**Dataset entries:**
* * * * *
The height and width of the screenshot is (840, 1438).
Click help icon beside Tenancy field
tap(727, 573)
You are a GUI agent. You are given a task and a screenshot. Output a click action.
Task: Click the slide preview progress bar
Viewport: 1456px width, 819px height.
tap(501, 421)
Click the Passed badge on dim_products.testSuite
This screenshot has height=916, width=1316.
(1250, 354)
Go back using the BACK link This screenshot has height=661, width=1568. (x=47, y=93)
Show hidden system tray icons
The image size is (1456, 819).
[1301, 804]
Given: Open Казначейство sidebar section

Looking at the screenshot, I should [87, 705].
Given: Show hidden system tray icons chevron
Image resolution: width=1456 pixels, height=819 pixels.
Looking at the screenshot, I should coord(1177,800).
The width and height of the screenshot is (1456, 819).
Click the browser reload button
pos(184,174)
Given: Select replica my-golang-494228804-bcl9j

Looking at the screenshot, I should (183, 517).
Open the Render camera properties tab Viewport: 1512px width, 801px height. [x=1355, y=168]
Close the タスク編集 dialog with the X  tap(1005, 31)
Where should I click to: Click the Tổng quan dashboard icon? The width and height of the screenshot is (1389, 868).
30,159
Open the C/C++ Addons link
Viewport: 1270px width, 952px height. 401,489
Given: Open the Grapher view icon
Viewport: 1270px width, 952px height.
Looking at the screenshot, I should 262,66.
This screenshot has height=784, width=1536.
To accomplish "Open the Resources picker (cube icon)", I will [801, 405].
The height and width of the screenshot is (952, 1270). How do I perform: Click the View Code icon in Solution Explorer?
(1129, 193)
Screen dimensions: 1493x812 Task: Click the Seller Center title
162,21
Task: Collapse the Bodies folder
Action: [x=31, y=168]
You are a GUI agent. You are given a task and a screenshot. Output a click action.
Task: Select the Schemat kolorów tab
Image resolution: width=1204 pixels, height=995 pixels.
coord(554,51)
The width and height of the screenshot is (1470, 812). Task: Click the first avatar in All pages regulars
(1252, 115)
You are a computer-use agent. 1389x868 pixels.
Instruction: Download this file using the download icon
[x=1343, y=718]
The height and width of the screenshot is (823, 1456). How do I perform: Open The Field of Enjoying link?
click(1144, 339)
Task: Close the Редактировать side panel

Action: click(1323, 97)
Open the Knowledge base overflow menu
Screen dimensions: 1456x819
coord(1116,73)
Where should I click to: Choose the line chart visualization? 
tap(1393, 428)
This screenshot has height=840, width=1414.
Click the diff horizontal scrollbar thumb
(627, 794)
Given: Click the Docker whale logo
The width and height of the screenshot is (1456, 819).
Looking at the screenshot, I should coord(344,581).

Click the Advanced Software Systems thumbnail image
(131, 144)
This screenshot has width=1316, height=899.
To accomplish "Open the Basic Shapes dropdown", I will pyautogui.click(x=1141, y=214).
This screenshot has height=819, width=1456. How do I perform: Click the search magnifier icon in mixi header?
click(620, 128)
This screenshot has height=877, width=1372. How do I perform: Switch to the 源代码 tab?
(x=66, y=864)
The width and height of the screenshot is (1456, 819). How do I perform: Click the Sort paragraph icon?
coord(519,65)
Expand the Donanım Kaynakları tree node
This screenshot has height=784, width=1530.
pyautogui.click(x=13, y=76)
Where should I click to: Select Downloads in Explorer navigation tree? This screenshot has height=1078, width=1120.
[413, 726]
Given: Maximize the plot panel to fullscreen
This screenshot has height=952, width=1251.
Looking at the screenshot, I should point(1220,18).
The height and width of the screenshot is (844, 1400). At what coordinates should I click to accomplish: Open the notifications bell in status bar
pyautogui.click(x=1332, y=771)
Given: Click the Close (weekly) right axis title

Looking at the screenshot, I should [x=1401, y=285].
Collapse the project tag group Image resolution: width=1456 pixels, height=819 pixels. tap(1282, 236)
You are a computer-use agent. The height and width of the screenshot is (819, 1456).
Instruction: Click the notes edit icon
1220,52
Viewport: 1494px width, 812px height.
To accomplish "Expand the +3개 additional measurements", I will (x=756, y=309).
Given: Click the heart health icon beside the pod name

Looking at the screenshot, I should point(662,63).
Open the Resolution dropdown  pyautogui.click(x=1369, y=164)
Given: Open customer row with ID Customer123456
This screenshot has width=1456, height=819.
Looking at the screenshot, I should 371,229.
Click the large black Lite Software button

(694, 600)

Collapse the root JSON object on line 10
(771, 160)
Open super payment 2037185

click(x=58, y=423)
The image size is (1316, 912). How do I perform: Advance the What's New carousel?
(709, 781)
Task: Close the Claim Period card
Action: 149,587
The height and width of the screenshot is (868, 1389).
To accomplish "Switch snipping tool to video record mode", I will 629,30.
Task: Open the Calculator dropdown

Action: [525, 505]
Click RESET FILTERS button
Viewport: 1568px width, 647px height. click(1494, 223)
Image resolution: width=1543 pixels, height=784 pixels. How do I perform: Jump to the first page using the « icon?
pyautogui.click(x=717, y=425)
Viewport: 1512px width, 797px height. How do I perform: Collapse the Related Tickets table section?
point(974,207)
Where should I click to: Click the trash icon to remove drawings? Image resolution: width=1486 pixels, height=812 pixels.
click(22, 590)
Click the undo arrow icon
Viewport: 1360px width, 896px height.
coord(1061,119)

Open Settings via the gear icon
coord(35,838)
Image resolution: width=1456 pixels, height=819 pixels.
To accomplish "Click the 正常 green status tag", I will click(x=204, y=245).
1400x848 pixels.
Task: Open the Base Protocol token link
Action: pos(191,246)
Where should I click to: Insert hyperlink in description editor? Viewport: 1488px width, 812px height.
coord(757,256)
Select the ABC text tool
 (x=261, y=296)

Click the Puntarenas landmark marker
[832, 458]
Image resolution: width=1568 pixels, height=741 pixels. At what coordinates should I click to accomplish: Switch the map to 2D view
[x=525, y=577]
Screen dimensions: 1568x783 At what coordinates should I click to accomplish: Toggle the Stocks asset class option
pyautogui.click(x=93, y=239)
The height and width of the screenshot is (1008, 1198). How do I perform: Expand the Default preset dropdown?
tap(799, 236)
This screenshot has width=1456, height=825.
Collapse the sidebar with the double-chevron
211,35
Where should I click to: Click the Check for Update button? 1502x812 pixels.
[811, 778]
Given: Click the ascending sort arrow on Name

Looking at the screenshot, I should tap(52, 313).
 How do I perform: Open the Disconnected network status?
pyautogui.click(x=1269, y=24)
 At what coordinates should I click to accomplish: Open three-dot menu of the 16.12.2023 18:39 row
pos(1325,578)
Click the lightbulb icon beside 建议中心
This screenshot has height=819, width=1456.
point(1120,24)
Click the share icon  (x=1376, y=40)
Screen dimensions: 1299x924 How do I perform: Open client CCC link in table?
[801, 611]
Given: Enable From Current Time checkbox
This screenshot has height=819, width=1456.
* * * * *
**What to do:** Reproduce the records above in their entirety, unchanged.

**Exercise output:**
The height and width of the screenshot is (840, 1438).
Click help icon beside Tenancy field
tap(727, 573)
You are a GUI agent. You are given a task and a screenshot. Output a click action.
Task: Click the slide preview progress bar
Viewport: 1456px width, 819px height.
tap(501, 421)
Click the Passed badge on dim_products.testSuite
This screenshot has height=916, width=1316.
(1250, 354)
Go back using the BACK link This screenshot has height=661, width=1568. (x=47, y=93)
Show hidden system tray icons
The image size is (1456, 819).
[1301, 804]
Given: Open Казначейство sidebar section

Looking at the screenshot, I should [87, 705].
Given: Show hidden system tray icons chevron
Image resolution: width=1456 pixels, height=819 pixels.
Looking at the screenshot, I should coord(1177,800).
The width and height of the screenshot is (1456, 819).
Click the browser reload button
pos(184,174)
Given: Select replica my-golang-494228804-bcl9j

Looking at the screenshot, I should (183, 517).
Open the Render camera properties tab Viewport: 1512px width, 801px height. [x=1355, y=168]
Close the タスク編集 dialog with the X  tap(1005, 31)
Where should I click to: Click the Tổng quan dashboard icon? The width and height of the screenshot is (1389, 868).
30,159
Open the C/C++ Addons link
Viewport: 1270px width, 952px height. 401,489
Given: Open the Grapher view icon
Viewport: 1270px width, 952px height.
Looking at the screenshot, I should 262,66.
This screenshot has height=784, width=1536.
To accomplish "Open the Resources picker (cube icon)", I will [801, 405].
The height and width of the screenshot is (952, 1270). How do I perform: Click the View Code icon in Solution Explorer?
(1129, 193)
Screen dimensions: 1493x812 Task: Click the Seller Center title
162,21
Task: Collapse the Bodies folder
Action: [x=31, y=168]
You are a GUI agent. You are given a task and a screenshot. Output a click action.
Task: Select the Schemat kolorów tab
Image resolution: width=1204 pixels, height=995 pixels.
coord(554,51)
The width and height of the screenshot is (1470, 812). Task: Click the first avatar in All pages regulars
(1252, 115)
You are a computer-use agent. 1389x868 pixels.
Instruction: Download this file using the download icon
[x=1343, y=718]
The height and width of the screenshot is (823, 1456). How do I perform: Open The Field of Enjoying link?
click(1144, 339)
Task: Close the Редактировать side panel

Action: click(1323, 97)
Open the Knowledge base overflow menu
Screen dimensions: 1456x819
coord(1116,73)
Where should I click to: Choose the line chart visualization? 
tap(1393, 428)
This screenshot has height=840, width=1414.
Click the diff horizontal scrollbar thumb
(627, 794)
Given: Click the Docker whale logo
The width and height of the screenshot is (1456, 819).
Looking at the screenshot, I should coord(344,581).

Click the Advanced Software Systems thumbnail image
(131, 144)
This screenshot has width=1316, height=899.
To accomplish "Open the Basic Shapes dropdown", I will pyautogui.click(x=1141, y=214).
This screenshot has height=819, width=1456. How do I perform: Click the search magnifier icon in mixi header?
click(620, 128)
This screenshot has height=877, width=1372. How do I perform: Switch to the 源代码 tab?
(x=66, y=864)
The width and height of the screenshot is (1456, 819). How do I perform: Click the Sort paragraph icon?
coord(519,65)
Expand the Donanım Kaynakları tree node
This screenshot has height=784, width=1530.
pyautogui.click(x=13, y=76)
Where should I click to: Select Downloads in Explorer navigation tree? This screenshot has height=1078, width=1120.
[413, 726]
Given: Maximize the plot panel to fullscreen
This screenshot has height=952, width=1251.
Looking at the screenshot, I should point(1220,18).
The height and width of the screenshot is (844, 1400). At what coordinates should I click to accomplish: Open the notifications bell in status bar
pyautogui.click(x=1332, y=771)
Given: Click the Close (weekly) right axis title

Looking at the screenshot, I should [x=1401, y=285].
Collapse the project tag group Image resolution: width=1456 pixels, height=819 pixels. tap(1282, 236)
You are a computer-use agent. The height and width of the screenshot is (819, 1456).
Instruction: Click the notes edit icon
1220,52
Viewport: 1494px width, 812px height.
To accomplish "Expand the +3개 additional measurements", I will (x=756, y=309).
Given: Click the heart health icon beside the pod name

Looking at the screenshot, I should point(662,63).
Open the Resolution dropdown  pyautogui.click(x=1369, y=164)
Given: Open customer row with ID Customer123456
This screenshot has width=1456, height=819.
Looking at the screenshot, I should 371,229.
Click the large black Lite Software button

(694, 600)

Collapse the root JSON object on line 10
(771, 160)
Open super payment 2037185

click(x=58, y=423)
The image size is (1316, 912). How do I perform: Advance the What's New carousel?
(709, 781)
Task: Close the Claim Period card
Action: 149,587
The height and width of the screenshot is (868, 1389).
To accomplish "Switch snipping tool to video record mode", I will 629,30.
Task: Open the Calculator dropdown

Action: [525, 505]
Click RESET FILTERS button
Viewport: 1568px width, 647px height. click(1494, 223)
Image resolution: width=1543 pixels, height=784 pixels. How do I perform: Jump to the first page using the « icon?
pyautogui.click(x=717, y=425)
Viewport: 1512px width, 797px height. How do I perform: Collapse the Related Tickets table section?
point(974,207)
Where should I click to: Click the trash icon to remove drawings? Image resolution: width=1486 pixels, height=812 pixels.
click(22, 590)
Click the undo arrow icon
Viewport: 1360px width, 896px height.
coord(1061,119)

Open Settings via the gear icon
coord(35,838)
Image resolution: width=1456 pixels, height=819 pixels.
To accomplish "Click the 正常 green status tag", I will click(x=204, y=245).
1400x848 pixels.
Task: Open the Base Protocol token link
Action: pos(191,246)
Where should I click to: Insert hyperlink in description editor? Viewport: 1488px width, 812px height.
coord(757,256)
Select the ABC text tool
 (x=261, y=296)

Click the Puntarenas landmark marker
[832, 458]
Image resolution: width=1568 pixels, height=741 pixels. At what coordinates should I click to accomplish: Switch the map to 2D view
[x=525, y=577]
Screen dimensions: 1568x783 At what coordinates should I click to accomplish: Toggle the Stocks asset class option
pyautogui.click(x=93, y=239)
The height and width of the screenshot is (1008, 1198). How do I perform: Expand the Default preset dropdown?
tap(799, 236)
This screenshot has width=1456, height=825.
Collapse the sidebar with the double-chevron
211,35
Where should I click to: Click the Check for Update button? 1502x812 pixels.
[811, 778]
Given: Click the ascending sort arrow on Name

Looking at the screenshot, I should tap(52, 313).
 How do I perform: Open the Disconnected network status?
pyautogui.click(x=1269, y=24)
 At what coordinates should I click to accomplish: Open three-dot menu of the 16.12.2023 18:39 row
pos(1325,578)
Click the lightbulb icon beside 建议中心
This screenshot has height=819, width=1456.
point(1120,24)
Click the share icon  (x=1376, y=40)
Screen dimensions: 1299x924 How do I perform: Open client CCC link in table?
[801, 611]
Given: Enable From Current Time checkbox
This screenshot has height=819, width=1456.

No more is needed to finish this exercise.